La desarticulación de casi todo tejido social potente, a excepción de los feminismos, en los últimos años, desemboca en que, a día de hoy, nuestro papel frente a una guerra sea principalmente el de espectadores
Y ahora estamos aquí. La desarticulación de casi todo tejido social potente, a excepción de los feminismos, en los últimos años, desemboca en que, a día de hoy, nuestro papel frente a una guerra sea principalmente el de espectadores. Un rol que, además, gira en torno a dos ejes relativamente novedosos: el digital y el laboral.
El primero nos lleva a interrogantes extenuantes. ¿Información valiosa o consumo endurecedor de sufrimiento ajeno? ¿Autoprotección de la salud mental o estrechamiento ombliguista de nuestra existencia? Posiblemente nunca antes hayamos visto a tantos contactos —personas perfectamente sensibles y críticas— no querer o poder saber nada de una guerra. La sobrecarga emocional acumulada es tan grande que cada cual lidia con ella como puede. Es algo que ya nos enseñó el virus. Se puede hacer pan casero estando hundido y se puede uno mostrar deeply concerned mientras piensa en un excel. Aplicado a las redes, podríamos hacer bandera de algún lema como “detesta la inercia y dinámica a la que empuja el formato, pero comprende a la gente que hay detrás”. Seguramente seamos mucho más empáticos y cálidos que la máquina. Mejores que ella.
El segundo eje social clave, una realidad laboral en la que las jornadas se han independizado de los contratos y además amenazan con irse con otros, hace posible que quizá por primera vez, a la clásica pregunta de qué hacías tú cuando pasó, buena parte de las respuestas puedan moverse entre trabajar, pensar en el trabajo o descansar del trabajo.

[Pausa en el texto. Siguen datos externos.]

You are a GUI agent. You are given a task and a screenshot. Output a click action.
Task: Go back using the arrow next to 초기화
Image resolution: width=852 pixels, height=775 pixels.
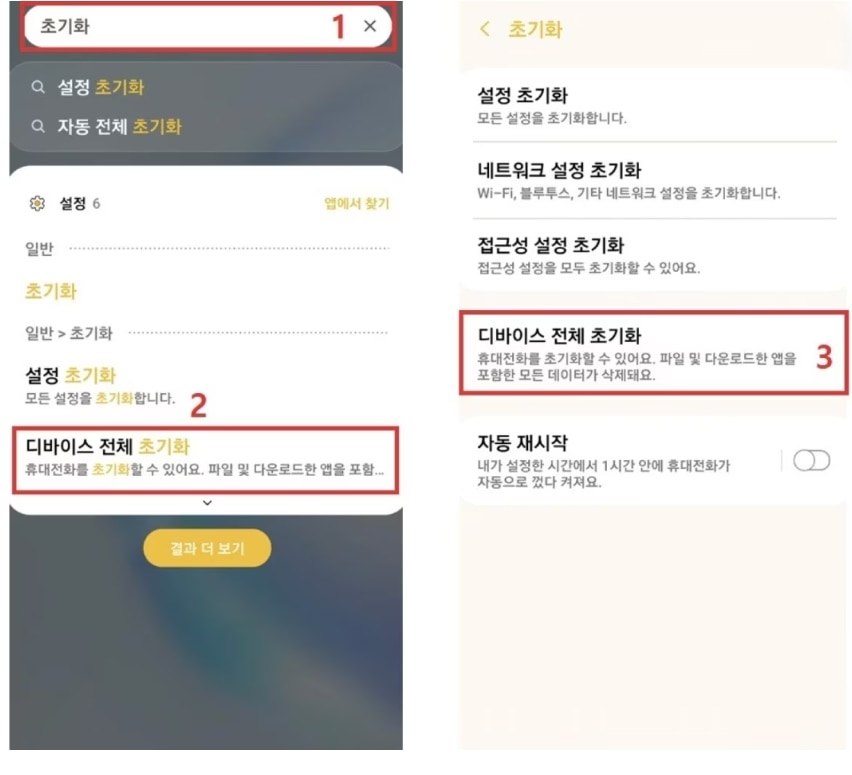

El capital ahoga la pasión. Solo lejos de las leyes de los hombres se ama como cuando no hay costumbres ni se va a perder el cercanías. No hay días de asuntos propios por estar enamorado. Un ritmo sin escala humana nos extraña a unos de otros. Programas de cadenas que las autoridades no van nunca a dejar sin señal por manipuladoras ilustran un ataque con imágenes de un videojuego. Cuesta dejar de pensar en las personas bajo ataque cuya vida y horizonte vital próximo peligran y en el desasosiego de sus familiares y amigos en la distancia. Como también cuesta hacerlo acerca de la espiral de destrucción que gobiernos e instituciones alimentan cada vez más y más. El capital ahoga pero no consigue asfixiar la pasión. Así que intenta convencernos de que nosotros también apretamos el gatillo. De que nosotros estamos en guerra, porque habla así. Ese fantasma nos susurra que qué poco nos pasa. Cuando, en realidad, pasa mucho y muy grave. Nos desliza que qué poco nos importa todo teniendo a mano una terraza, cuando su afición a la colisión ha convertido esas mesas en verdaderos hospitales de campaña donde opera la cirugía humana. Ese espectro que nos llama cursis cuando a él mismo lo que le interesa es que creamos que tras un refugio hay victoria y no putada. Que nos dice qué agotados estamos todos, como si esto fuera una maldición sin responsables, cuando aquí arrastrar los pies y el café fuerte siempre ha ido por barrios. Un monstruo que nos restriega por la cara que no hacemos nada mientras no paramos, mientras no se nos permite parar. Que le parece poca cosa nuestro nada sofisticado desasosiego, que trata de enloquecernos sometiéndonos a una dieta que solo conoce la máxima racionalidad y el disimulo de sentimientos durante horas, por un lado, y el desborde incontrolado en la intimidad de estos dos embalses que separan nariz y frente. Se nos aparece ese espíritu para convencernos de que se nos está quedando un mundo de mierda. Eso dice sin vergüenza ni conocerla. Tratando de hacernos partícipes de la barbarie. Como si ese mundo de mierda no se impusiera cruelmente a la mayoría por la fuerza del poder, el mercado y, en último término, las armas.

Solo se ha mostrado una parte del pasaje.